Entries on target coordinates
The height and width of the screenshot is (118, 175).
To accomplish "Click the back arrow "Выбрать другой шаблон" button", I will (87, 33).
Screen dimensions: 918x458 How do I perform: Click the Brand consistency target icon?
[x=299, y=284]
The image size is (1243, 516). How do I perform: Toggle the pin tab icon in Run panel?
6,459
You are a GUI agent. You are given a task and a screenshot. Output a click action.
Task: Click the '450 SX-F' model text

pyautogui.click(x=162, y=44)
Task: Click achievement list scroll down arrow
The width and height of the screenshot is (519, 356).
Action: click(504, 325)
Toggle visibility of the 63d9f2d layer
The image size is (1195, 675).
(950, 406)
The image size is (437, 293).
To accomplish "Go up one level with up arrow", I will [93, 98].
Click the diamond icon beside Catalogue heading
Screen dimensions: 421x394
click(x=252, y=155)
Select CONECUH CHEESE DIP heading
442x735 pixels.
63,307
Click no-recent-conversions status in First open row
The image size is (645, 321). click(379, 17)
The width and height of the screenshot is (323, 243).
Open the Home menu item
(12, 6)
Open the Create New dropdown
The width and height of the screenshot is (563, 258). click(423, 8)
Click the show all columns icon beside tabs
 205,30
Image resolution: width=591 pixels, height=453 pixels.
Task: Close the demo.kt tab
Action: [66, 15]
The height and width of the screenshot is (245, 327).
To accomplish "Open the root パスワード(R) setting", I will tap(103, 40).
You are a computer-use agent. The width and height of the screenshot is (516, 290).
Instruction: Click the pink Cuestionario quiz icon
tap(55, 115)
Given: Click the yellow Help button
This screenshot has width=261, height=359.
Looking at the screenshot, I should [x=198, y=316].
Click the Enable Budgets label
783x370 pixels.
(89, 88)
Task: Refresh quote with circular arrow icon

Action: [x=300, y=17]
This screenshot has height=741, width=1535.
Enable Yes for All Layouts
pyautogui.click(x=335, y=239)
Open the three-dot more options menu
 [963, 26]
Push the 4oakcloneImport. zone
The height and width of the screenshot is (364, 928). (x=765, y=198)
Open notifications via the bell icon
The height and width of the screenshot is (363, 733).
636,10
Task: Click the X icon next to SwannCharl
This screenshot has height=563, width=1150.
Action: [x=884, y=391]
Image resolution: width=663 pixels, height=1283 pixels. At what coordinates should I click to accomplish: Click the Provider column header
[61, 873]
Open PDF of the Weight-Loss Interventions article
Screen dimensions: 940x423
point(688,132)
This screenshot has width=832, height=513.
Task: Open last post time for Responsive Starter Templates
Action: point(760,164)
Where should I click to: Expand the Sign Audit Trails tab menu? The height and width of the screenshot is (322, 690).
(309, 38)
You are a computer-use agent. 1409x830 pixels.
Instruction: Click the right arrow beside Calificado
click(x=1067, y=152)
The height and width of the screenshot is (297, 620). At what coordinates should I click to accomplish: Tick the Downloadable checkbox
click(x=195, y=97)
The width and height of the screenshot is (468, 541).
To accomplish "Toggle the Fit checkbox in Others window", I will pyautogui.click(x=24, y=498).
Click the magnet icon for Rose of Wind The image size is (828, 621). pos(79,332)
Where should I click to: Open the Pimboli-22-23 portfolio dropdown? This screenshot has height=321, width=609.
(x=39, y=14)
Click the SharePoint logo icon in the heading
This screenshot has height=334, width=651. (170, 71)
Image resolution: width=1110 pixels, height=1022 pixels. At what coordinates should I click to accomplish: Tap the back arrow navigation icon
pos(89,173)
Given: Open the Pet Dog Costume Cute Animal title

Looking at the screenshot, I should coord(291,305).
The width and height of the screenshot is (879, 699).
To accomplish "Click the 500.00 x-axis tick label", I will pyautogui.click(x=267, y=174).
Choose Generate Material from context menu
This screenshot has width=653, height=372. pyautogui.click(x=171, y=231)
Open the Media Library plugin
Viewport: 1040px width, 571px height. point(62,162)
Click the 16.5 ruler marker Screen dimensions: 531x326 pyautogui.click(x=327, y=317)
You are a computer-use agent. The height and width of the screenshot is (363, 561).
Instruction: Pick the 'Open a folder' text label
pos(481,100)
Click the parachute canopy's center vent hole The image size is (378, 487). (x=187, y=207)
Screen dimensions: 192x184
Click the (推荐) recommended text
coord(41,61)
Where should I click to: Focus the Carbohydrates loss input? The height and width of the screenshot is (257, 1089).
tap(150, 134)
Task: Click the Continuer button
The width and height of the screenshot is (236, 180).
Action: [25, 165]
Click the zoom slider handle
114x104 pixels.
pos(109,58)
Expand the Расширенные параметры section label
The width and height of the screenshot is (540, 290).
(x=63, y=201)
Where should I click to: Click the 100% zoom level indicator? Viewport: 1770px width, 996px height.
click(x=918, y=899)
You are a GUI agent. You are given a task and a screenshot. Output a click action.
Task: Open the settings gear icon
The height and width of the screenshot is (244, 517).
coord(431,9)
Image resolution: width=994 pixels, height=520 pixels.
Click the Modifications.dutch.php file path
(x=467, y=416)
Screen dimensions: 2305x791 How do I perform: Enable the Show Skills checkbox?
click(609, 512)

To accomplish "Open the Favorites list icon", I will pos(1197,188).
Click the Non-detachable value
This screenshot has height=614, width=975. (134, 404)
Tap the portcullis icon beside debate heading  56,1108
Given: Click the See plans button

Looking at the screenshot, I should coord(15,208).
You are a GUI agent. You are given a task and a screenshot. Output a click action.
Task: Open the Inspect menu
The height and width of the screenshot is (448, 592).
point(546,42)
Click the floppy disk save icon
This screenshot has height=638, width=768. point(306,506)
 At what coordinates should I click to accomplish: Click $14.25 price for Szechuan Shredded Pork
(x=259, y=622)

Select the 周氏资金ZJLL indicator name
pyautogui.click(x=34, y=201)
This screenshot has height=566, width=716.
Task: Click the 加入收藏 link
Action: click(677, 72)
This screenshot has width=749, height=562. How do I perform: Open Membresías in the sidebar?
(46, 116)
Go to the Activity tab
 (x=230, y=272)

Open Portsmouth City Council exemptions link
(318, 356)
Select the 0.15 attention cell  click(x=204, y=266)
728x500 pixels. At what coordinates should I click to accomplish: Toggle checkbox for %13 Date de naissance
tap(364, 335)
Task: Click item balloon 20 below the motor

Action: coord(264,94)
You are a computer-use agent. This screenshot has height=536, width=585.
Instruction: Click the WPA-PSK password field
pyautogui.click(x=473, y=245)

# TASK GOAL:
Copy out all of the rows above word for word, without changing anything.

# WRITTEN ANSWER:
The height and width of the screenshot is (118, 175).
To accomplish "Click the back arrow "Выбрать другой шаблон" button", I will (87, 33).
Screen dimensions: 918x458 How do I perform: Click the Brand consistency target icon?
[x=299, y=284]
The image size is (1243, 516). How do I perform: Toggle the pin tab icon in Run panel?
6,459
You are a GUI agent. You are given a task and a screenshot. Output a click action.
Task: Click the '450 SX-F' model text

pyautogui.click(x=162, y=44)
Task: Click achievement list scroll down arrow
The width and height of the screenshot is (519, 356).
Action: click(504, 325)
Toggle visibility of the 63d9f2d layer
The image size is (1195, 675).
(950, 406)
The image size is (437, 293).
To accomplish "Go up one level with up arrow", I will [93, 98].
Click the diamond icon beside Catalogue heading
Screen dimensions: 421x394
click(x=252, y=155)
Select CONECUH CHEESE DIP heading
442x735 pixels.
63,307
Click no-recent-conversions status in First open row
The image size is (645, 321). click(379, 17)
The width and height of the screenshot is (323, 243).
Open the Home menu item
(12, 6)
Open the Create New dropdown
The width and height of the screenshot is (563, 258). click(423, 8)
Click the show all columns icon beside tabs
 205,30
Image resolution: width=591 pixels, height=453 pixels.
Task: Close the demo.kt tab
Action: [66, 15]
The height and width of the screenshot is (245, 327).
To accomplish "Open the root パスワード(R) setting", I will tap(103, 40).
You are a computer-use agent. The width and height of the screenshot is (516, 290).
Instruction: Click the pink Cuestionario quiz icon
tap(55, 115)
Given: Click the yellow Help button
This screenshot has width=261, height=359.
Looking at the screenshot, I should [x=198, y=316].
Click the Enable Budgets label
783x370 pixels.
(89, 88)
Task: Refresh quote with circular arrow icon

Action: [x=300, y=17]
This screenshot has height=741, width=1535.
Enable Yes for All Layouts
pyautogui.click(x=335, y=239)
Open the three-dot more options menu
 [963, 26]
Push the 4oakcloneImport. zone
The height and width of the screenshot is (364, 928). (x=765, y=198)
Open notifications via the bell icon
The height and width of the screenshot is (363, 733).
636,10
Task: Click the X icon next to SwannCharl
This screenshot has height=563, width=1150.
Action: [x=884, y=391]
Image resolution: width=663 pixels, height=1283 pixels. At what coordinates should I click to accomplish: Click the Provider column header
[61, 873]
Open PDF of the Weight-Loss Interventions article
Screen dimensions: 940x423
point(688,132)
This screenshot has width=832, height=513.
Task: Open last post time for Responsive Starter Templates
Action: point(760,164)
Where should I click to: Expand the Sign Audit Trails tab menu? The height and width of the screenshot is (322, 690).
(309, 38)
You are a computer-use agent. 1409x830 pixels.
Instruction: Click the right arrow beside Calificado
click(x=1067, y=152)
The height and width of the screenshot is (297, 620). At what coordinates should I click to accomplish: Tick the Downloadable checkbox
click(x=195, y=97)
The width and height of the screenshot is (468, 541).
To accomplish "Toggle the Fit checkbox in Others window", I will pyautogui.click(x=24, y=498).
Click the magnet icon for Rose of Wind The image size is (828, 621). pos(79,332)
Where should I click to: Open the Pimboli-22-23 portfolio dropdown? This screenshot has height=321, width=609.
(x=39, y=14)
Click the SharePoint logo icon in the heading
This screenshot has height=334, width=651. (170, 71)
Image resolution: width=1110 pixels, height=1022 pixels. At what coordinates should I click to accomplish: Tap the back arrow navigation icon
pos(89,173)
Given: Open the Pet Dog Costume Cute Animal title

Looking at the screenshot, I should coord(291,305).
The width and height of the screenshot is (879, 699).
To accomplish "Click the 500.00 x-axis tick label", I will pyautogui.click(x=267, y=174).
Choose Generate Material from context menu
This screenshot has width=653, height=372. pyautogui.click(x=171, y=231)
Open the Media Library plugin
Viewport: 1040px width, 571px height. point(62,162)
Click the 16.5 ruler marker Screen dimensions: 531x326 pyautogui.click(x=327, y=317)
You are a computer-use agent. The height and width of the screenshot is (363, 561).
Instruction: Pick the 'Open a folder' text label
pos(481,100)
Click the parachute canopy's center vent hole The image size is (378, 487). (x=187, y=207)
Screen dimensions: 192x184
Click the (推荐) recommended text
coord(41,61)
Where should I click to: Focus the Carbohydrates loss input? The height and width of the screenshot is (257, 1089).
tap(150, 134)
Task: Click the Continuer button
The width and height of the screenshot is (236, 180).
Action: [25, 165]
Click the zoom slider handle
114x104 pixels.
pos(109,58)
Expand the Расширенные параметры section label
The width and height of the screenshot is (540, 290).
(x=63, y=201)
Where should I click to: Click the 100% zoom level indicator? Viewport: 1770px width, 996px height.
click(x=918, y=899)
You are a GUI agent. You are given a task and a screenshot. Output a click action.
Task: Open the settings gear icon
The height and width of the screenshot is (244, 517).
coord(431,9)
Image resolution: width=994 pixels, height=520 pixels.
Click the Modifications.dutch.php file path
(x=467, y=416)
Screen dimensions: 2305x791 How do I perform: Enable the Show Skills checkbox?
click(609, 512)

To accomplish "Open the Favorites list icon", I will pos(1197,188).
Click the Non-detachable value
This screenshot has height=614, width=975. (134, 404)
Tap the portcullis icon beside debate heading  56,1108
Given: Click the See plans button

Looking at the screenshot, I should coord(15,208).
You are a GUI agent. You are given a task and a screenshot. Output a click action.
Task: Open the Inspect menu
The height and width of the screenshot is (448, 592).
point(546,42)
Click the floppy disk save icon
This screenshot has height=638, width=768. point(306,506)
 At what coordinates should I click to accomplish: Click $14.25 price for Szechuan Shredded Pork
(x=259, y=622)

Select the 周氏资金ZJLL indicator name
pyautogui.click(x=34, y=201)
This screenshot has height=566, width=716.
Task: Click the 加入收藏 link
Action: click(677, 72)
This screenshot has width=749, height=562. How do I perform: Open Membresías in the sidebar?
(46, 116)
Go to the Activity tab
 (x=230, y=272)

Open Portsmouth City Council exemptions link
(318, 356)
Select the 0.15 attention cell  click(x=204, y=266)
728x500 pixels. At what coordinates should I click to accomplish: Toggle checkbox for %13 Date de naissance
tap(364, 335)
Task: Click item balloon 20 below the motor

Action: coord(264,94)
You are a computer-use agent. This screenshot has height=536, width=585.
Instruction: Click the WPA-PSK password field
pyautogui.click(x=473, y=245)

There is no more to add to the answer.